Sus labios se abrieron como los de un muñeco controlado por un ventrílocuo:

—Yo no… —su voluntad se impuso, haciéndole cortar la frase.

Sacudió la cabeza violentamente, haciendo saltar las lágrimas de sus ojos. Se tapó la cara manchada con las manos y se arrojó de lado sobre la cama. El miedo la penetraba, con el silencioso rigor de una descarga eléctrica, haciendo temblar de frío su cuerpo. Algo que parecía compasión surgió del centro del mío. El problema con la piedad era que siempre se convertía en otra cosa: repulsión o deseo. Ella estaba quieta ahora, tirada en la cama, con una cadera arqueada en una curva desolada.

—¿Me va a contar lo de Gabrielle?

—No tengo nada que contarle —su voz era pequeña y ahogada.

—¿No sabe quién mató a Lance?

—No. Déjeme sola.

—¿Qué le dijo Carl Stern?

—Nada. Teníamos una cita. La quería postergar, eso es todo.

—¿Qué clase de cita?

—No es asunto suyo.

—¿La va a llevar a dar un paseo?

—Tal vez —parecía habérsele escapado la alusión.

—¿Un paseo sin retorno?

Esta vez lo entendió y se incorporó casi gritando.

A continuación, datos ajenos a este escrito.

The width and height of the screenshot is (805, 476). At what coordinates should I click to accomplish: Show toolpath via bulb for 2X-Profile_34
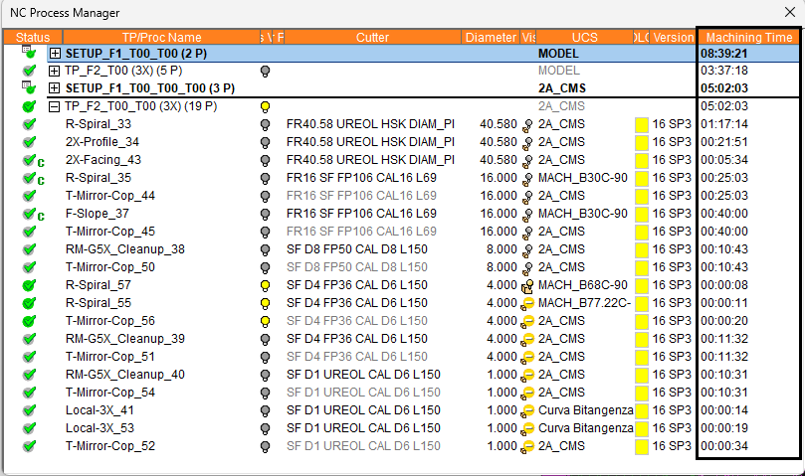click(x=265, y=142)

—Váyase, sádico. Conozco a los de su clase; he visto a detectives de la Policía atormentar a gente indefensa. Si es hombre, váyase de aquí.

Su torso estaba vuelto de lado y sus pechos destacaban bajo la blusa blanca. Sus labios rojos se curvaron y sus ojos relampaguearon azules. Era una muchacha extraordinariamente hermosa, pero había algo más que eso: me parecía que era derecha.

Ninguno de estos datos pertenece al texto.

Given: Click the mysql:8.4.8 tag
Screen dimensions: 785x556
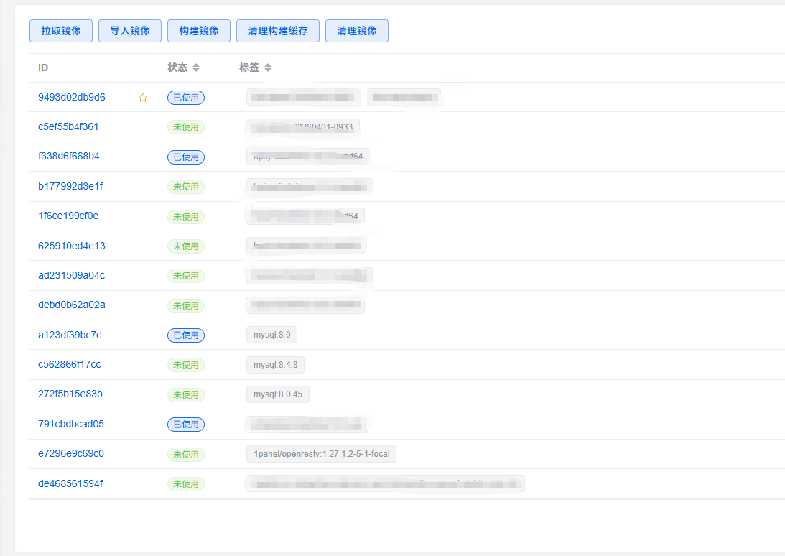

Me sorprendí a mí mismo dudando de mis premisas, dudando de que ella fuera de algún modo una delincuente. Además, había bastante verdad en su acusación, bastante crueldad en mi voluntad de justicia, bastante deseo en mi compasión, como para que la habitación me resultara incómoda. Le dije buenas noches y salí de allí.

El problema era amar a la gente, tratar de ayudarla, sin querer nada de ella. Yo estaba aún muy lejos de la solución.